▸ Task objective:
Echo the listing verbatim from its first line through the line containing "Task: Click on", and include both of those lines.

[Saved entries]
::::::::

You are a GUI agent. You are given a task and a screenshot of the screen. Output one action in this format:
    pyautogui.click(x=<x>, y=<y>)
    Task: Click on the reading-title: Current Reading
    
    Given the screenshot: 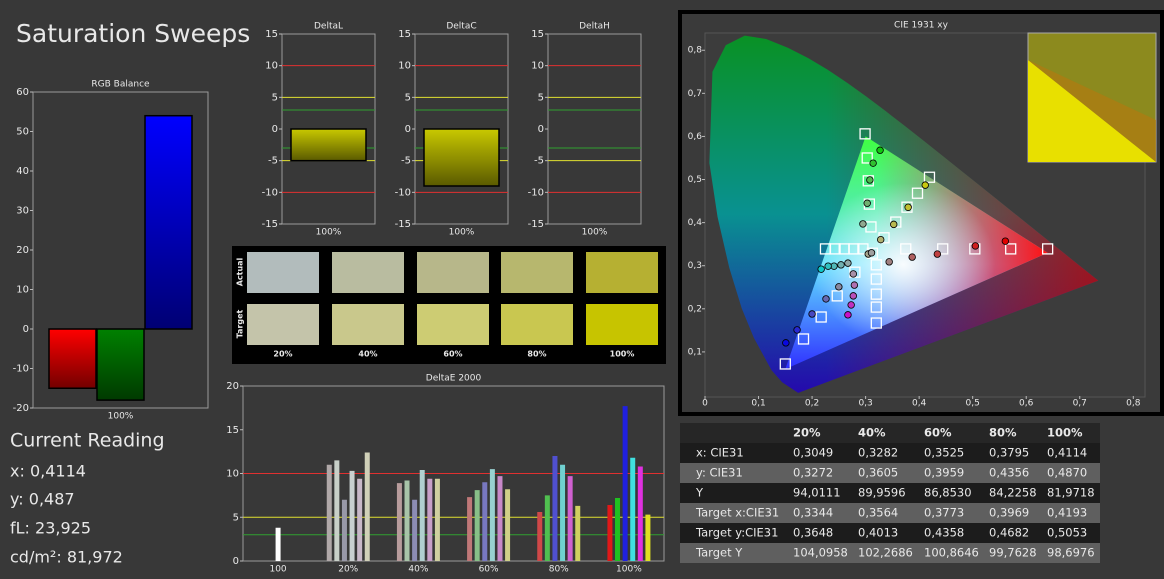 What is the action you would take?
    pyautogui.click(x=88, y=441)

::::::::

▸ Output of the exercise:
You are a GUI agent. You are given a task and a screenshot of the screen. Output one action in this format:
    pyautogui.click(x=<x>, y=<y>)
    Task: Click on the reading-title: Current Reading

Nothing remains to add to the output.